On Generalized H-Birecurrent Finsler Space

Abstract

In this paper, we introduced a Finsler space for which the h-curvature tensor $H^i_{jkh}$ ( curvature tensor of Berwald ) satisfies the condition ${\mathcal{B}}_m{\mathcal{B}}_n H^i_{jkh}=a_{mn}{ H}^i_{jkh}+b_{mn}({\delta }^i_jg_{kh}-{\delta }^i_kg_{jh})-2{ y}^r{\mu }_n{\mathcal{B}}_r({\delta }^i_jC_{khm}-{\delta }^i_kC_{jhm})$ , $ H^i_{jkh}\neq 0$, $C_{jhm} $ is (h) hv-torsion tensor, where ${\mathcal{B}}_m{\mathcal{B}}_n$ is Berwald's covariant differential operator of the second order with respect to $x^n$ and ${ x}^m$, successively, ${\mathcal{B}}_r$ is Berwald's covariant differential operator of the first order with respect to ${ x}^r$, $a_{mn}$ and $b_{mn}$ are non-zero covariant tensors field of second order and ${\mu }_n$ is non-zero covariant vector field.

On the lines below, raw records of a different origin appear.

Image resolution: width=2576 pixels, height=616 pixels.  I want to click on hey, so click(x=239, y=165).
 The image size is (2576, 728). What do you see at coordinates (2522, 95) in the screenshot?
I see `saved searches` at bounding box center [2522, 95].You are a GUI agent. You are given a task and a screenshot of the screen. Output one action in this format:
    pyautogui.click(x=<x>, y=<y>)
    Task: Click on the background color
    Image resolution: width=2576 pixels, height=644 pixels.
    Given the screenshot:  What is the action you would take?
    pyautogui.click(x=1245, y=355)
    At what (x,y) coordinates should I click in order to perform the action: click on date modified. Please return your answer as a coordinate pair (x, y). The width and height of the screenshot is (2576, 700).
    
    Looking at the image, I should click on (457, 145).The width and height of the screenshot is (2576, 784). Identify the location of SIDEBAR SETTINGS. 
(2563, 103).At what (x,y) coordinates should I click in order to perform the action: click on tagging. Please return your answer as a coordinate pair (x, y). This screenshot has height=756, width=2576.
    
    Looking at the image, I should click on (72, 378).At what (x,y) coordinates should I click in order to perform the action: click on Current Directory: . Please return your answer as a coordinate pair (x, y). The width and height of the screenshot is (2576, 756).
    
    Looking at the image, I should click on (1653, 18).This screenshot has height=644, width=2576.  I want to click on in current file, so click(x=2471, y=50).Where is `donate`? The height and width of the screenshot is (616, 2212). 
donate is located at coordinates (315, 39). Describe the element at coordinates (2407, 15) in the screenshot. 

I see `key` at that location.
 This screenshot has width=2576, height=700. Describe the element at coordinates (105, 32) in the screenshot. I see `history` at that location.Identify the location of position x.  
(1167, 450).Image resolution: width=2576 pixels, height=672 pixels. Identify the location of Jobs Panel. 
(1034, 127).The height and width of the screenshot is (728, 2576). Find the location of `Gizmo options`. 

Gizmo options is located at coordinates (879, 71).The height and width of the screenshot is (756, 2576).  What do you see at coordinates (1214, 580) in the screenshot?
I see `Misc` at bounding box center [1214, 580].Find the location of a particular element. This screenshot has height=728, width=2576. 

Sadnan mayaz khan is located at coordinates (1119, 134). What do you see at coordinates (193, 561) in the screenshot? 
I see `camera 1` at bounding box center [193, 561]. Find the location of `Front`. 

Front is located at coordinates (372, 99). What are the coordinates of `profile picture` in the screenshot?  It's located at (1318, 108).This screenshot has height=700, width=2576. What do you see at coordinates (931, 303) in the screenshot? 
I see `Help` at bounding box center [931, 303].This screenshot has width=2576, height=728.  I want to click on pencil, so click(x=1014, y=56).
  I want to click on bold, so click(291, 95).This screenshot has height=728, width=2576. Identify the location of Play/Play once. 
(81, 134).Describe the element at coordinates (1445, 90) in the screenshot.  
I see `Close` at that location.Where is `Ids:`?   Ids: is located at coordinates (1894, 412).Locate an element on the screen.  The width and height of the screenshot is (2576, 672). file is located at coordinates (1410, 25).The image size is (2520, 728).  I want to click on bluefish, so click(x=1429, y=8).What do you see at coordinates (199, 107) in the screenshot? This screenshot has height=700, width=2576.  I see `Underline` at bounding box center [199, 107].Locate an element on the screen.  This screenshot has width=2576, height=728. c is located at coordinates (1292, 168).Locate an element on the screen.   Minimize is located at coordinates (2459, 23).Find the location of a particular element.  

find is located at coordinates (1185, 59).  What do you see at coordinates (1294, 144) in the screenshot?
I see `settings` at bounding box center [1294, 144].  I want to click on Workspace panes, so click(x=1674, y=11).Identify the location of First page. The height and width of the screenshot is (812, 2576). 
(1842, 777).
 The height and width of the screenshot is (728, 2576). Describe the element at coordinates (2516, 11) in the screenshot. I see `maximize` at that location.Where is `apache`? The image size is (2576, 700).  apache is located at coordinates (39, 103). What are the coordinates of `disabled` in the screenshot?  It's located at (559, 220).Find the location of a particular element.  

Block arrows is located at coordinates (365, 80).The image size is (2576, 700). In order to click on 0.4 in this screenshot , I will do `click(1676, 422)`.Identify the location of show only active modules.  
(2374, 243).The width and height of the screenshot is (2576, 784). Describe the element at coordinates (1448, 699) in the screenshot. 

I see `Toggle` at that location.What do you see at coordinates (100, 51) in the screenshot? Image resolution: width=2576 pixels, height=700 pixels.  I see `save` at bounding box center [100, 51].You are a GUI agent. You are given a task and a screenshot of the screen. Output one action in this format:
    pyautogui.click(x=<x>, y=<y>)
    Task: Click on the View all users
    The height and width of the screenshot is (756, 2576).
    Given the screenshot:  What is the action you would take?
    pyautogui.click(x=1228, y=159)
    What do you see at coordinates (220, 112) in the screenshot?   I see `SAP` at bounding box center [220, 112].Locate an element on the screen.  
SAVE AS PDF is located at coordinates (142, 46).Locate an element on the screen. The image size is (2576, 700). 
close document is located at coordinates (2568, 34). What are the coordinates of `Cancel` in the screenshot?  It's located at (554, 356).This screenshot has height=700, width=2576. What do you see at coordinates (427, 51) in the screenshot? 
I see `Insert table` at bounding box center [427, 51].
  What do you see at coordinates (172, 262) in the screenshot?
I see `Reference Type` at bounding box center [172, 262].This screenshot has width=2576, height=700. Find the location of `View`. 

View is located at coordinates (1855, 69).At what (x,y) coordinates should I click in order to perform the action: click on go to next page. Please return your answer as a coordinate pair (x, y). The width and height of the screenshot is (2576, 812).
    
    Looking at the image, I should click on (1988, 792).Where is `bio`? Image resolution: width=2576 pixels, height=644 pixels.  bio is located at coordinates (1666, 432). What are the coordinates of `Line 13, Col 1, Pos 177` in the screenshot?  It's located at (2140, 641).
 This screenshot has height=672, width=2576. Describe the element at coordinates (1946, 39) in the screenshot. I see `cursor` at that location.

We called this space \textit{a generalized H-birecurrent space}. The aim of this paper is to develop some properties of a generalized H-birecurrent space by obtaining Berwald's covariant derivative of the second order for the (h)v-torsion tensor $H^i_{jk}$ and the deviation tensor $H^i_j$ . The non-vanishing of Ricci tensor $H_{kh}$, the curvature vector $H_k$ and the curvature scalar $H$ are investigated. Different results regarding the covariant tensors field $a_{mn}$ and $b_{mn}$ have been established. Some conditions have been pointed out which reduce a generalized H-birecurrent space $F_n\left(n>2\right)$ into Landsberg space. We obtained an identity for a generalized H-birecurrent space. The conditions which reduce a generalized H-birecurrent space $F_n\left(n>2\right)$ in to a space of curvature scalar are given.